Теперь я, через сорок с лишним лет, опять стоял у трапа легендарного крейсера и искал его душу. Искал и не находил. Корабль казался мне пустым. В 2001 году, уже давно выведенный из состава ВМС, чудом уцелевший «Кутузов» из Севастополя был переведён в Новороссийск и поставлен на морвокзале как музей. Не продан в Индонезию на металл, как его систершипы, но оставшийся в живых.
Пока я издали смотрел на крейсер и пытался войти с ним в резонанс. Ничего не выходило. У меня особое, интимное отношение к кораблям, они до последнего не переплавленного куска своего железа остаются тем, чем и были после спуска со стапелей. Но жизнь в них вдыхают только люди. Флаг подняли, как и положено, ровно в восемь. Корабельный колокол висел на своём месте и слепил глаза. У трапа продавали билеты на посещение. На юте, опершись о шпиль травили свои разговоры человек семь в робах. Было видно, что ровесники крейсера.

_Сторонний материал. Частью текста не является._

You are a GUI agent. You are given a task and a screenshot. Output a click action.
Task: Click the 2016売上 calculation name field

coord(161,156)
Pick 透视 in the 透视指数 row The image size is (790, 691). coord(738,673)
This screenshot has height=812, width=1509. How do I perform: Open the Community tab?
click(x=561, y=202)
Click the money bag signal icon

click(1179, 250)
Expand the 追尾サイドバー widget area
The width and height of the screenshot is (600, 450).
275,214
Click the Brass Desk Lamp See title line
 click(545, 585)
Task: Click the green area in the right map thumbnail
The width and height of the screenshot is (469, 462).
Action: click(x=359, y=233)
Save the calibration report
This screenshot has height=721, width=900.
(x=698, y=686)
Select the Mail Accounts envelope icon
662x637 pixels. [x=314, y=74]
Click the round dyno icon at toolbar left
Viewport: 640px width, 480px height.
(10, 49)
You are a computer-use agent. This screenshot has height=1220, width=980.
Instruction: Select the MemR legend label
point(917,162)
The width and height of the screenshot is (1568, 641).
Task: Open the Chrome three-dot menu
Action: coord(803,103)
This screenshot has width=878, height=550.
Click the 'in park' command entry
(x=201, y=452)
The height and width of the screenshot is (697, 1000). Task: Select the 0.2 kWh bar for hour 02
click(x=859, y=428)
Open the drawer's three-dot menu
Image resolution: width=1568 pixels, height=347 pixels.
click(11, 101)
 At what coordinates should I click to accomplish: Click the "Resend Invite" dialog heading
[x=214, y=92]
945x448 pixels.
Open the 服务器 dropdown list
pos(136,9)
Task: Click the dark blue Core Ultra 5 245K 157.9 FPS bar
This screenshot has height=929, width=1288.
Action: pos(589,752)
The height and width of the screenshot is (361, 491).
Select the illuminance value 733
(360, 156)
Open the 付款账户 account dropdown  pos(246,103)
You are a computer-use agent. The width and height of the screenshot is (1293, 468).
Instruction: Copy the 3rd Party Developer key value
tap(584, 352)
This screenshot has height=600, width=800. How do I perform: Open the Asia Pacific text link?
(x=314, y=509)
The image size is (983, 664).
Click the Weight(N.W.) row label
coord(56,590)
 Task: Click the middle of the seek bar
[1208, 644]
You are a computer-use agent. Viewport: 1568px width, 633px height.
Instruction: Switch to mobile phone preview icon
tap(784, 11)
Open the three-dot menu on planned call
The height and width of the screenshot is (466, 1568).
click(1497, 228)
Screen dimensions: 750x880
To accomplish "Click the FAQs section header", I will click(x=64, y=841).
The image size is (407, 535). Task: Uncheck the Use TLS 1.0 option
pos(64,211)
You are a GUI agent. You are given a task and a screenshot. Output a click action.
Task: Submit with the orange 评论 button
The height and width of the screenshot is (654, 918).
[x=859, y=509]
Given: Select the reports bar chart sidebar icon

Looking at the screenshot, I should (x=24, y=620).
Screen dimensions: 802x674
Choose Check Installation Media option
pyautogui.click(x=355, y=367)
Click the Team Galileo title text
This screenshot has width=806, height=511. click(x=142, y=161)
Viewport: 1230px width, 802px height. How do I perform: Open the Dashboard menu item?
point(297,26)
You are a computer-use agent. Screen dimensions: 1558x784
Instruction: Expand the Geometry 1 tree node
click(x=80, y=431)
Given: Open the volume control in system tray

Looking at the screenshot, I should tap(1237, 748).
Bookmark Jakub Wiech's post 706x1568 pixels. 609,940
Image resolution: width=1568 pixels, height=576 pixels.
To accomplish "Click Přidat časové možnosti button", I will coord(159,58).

БортА замазаны шаровой краской поверх необитой ржавчины! Такого не мог сделать даже самый сопливый карась на флоте, просто потому, что ему бы не позволили этого старшие товарищи. Но здесь это сделали. Было заметно, что ляпали впопыхах, сурика даже и следов не видно; под форштевнем болтался плотик с кандейкой и кистями. Надстройка была в таком же состоянии, заваренные переборки и люки, двери без маркировки. Обезличенная бронированная оболочка. Меня не надо было самого себя ни в чём убеждать. Точно уверен – душа корабля в его ухоженности. И как-то сразу вдруг сделалось неуютно – возможно, прав был Лёха, ничего там и нет? Да и не может быть. Зря я это затеял. Полчаса циркулировал по причалу, пытаясь прислушаться к себе, но ответа не находил; не слышал призыва и от корабля. Проходя мимо сувенирных лавок, торгующих силуэтами, значками, открытками с «Кутузовым» услышал разговор продавщиц:
- Говорят, к Новому году его в док затащат…
- Да ты что?! Мы ж без работы останемся.
Грустно усмехнувшись я развернулся и пошёл прочь от причала. Но вдруг! Меня точно ударила в грудь волна ветра, так бывает когда ты стоишь на баке, а корабль несётся навстречу урагану. Как же я мог забыть! Сразу стало легко. И развернувшись побежал к сходням, мимо удивлённой билетёрши, взлетел по трапу и, как когда-то, задержавшись на миг на верхней балясине, перед тем как ступить на палубу, повернул голову к флагу и отдал честь, приложив ладонь к бейсболке. БоцманА, проверявшие билеты, удивлённо крякнули.
- Служил, что ли, на нём?
- Рядом. На «Москве».
- Понятно. Ну, проходи тогда, погуляй.
- Да, нет, братки, спасибо. – я старался не смотреть на выбитую, щербатую, полусгнившую палубу юта. – Я всё сделал, что хотел. Бывайте…
- Ну, и правильно. Нечего тут делать. – невесело сказал старший. – Будь!
Мне уже было свободно. Ведь вспомнил, что душа корабля после того как его покинула команда, ещё какое-то время бродит по отсекам, вбирает в себя человеческие тепло и запах, не оставляя ничего холодному железу – ни мыслей, рождавшихся тут, во чреве, ни мук, ни радостей. Всё впитывает, не пропуская ни одной шхеры, ни одного кубрика, помня каждого моряка поимённо. А потом, обняв напоследок стрингера и шпангоуты, уносится туда, где и все её сёстры навеки – в Океан.